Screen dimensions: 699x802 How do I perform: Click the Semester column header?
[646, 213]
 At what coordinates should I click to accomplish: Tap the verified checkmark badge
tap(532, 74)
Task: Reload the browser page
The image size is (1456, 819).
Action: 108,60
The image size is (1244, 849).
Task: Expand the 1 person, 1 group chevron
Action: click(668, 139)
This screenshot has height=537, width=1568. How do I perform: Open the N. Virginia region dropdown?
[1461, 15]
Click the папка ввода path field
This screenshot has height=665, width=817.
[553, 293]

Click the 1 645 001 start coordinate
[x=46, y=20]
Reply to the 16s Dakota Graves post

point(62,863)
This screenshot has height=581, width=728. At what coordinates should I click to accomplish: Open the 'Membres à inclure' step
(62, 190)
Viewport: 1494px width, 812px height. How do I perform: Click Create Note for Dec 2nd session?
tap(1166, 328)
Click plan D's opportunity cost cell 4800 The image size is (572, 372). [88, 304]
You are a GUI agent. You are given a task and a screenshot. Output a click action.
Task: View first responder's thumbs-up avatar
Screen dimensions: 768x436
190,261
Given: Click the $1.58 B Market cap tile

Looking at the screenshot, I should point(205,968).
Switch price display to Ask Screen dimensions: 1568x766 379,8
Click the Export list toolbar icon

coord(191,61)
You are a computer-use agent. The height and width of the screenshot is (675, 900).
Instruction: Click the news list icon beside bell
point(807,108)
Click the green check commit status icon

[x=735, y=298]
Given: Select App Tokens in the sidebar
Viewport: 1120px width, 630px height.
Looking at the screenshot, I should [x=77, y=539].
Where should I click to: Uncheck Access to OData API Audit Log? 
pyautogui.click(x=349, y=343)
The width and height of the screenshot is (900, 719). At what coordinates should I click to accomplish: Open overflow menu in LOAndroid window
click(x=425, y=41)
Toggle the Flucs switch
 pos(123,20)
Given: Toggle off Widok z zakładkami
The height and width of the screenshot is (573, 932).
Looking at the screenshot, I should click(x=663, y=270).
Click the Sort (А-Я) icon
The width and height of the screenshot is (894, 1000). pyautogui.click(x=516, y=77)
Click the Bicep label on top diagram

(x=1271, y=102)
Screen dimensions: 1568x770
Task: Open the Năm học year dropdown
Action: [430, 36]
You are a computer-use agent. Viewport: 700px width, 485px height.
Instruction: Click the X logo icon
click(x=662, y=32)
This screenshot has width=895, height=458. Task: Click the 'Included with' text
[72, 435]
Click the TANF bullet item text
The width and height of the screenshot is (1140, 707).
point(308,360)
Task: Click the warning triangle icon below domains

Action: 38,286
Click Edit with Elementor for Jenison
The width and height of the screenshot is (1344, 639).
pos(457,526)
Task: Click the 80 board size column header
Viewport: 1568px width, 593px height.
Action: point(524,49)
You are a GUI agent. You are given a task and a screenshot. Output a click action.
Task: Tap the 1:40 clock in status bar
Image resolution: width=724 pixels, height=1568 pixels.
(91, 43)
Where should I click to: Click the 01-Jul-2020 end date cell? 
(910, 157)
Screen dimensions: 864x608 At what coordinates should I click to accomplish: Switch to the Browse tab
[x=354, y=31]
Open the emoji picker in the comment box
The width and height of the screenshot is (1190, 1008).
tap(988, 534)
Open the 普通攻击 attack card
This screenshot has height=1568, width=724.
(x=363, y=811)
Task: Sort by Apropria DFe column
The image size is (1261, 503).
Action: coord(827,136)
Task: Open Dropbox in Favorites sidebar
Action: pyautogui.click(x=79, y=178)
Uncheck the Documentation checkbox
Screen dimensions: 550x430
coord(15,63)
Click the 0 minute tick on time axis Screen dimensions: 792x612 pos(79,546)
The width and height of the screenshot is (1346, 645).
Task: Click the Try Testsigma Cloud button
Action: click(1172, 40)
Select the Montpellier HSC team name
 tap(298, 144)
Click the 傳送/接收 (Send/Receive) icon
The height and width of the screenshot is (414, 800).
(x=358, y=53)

————————

Task description =>
Lines in the entries above that hold "agent" should be counted; give only that count.

Result for this exercise =>
4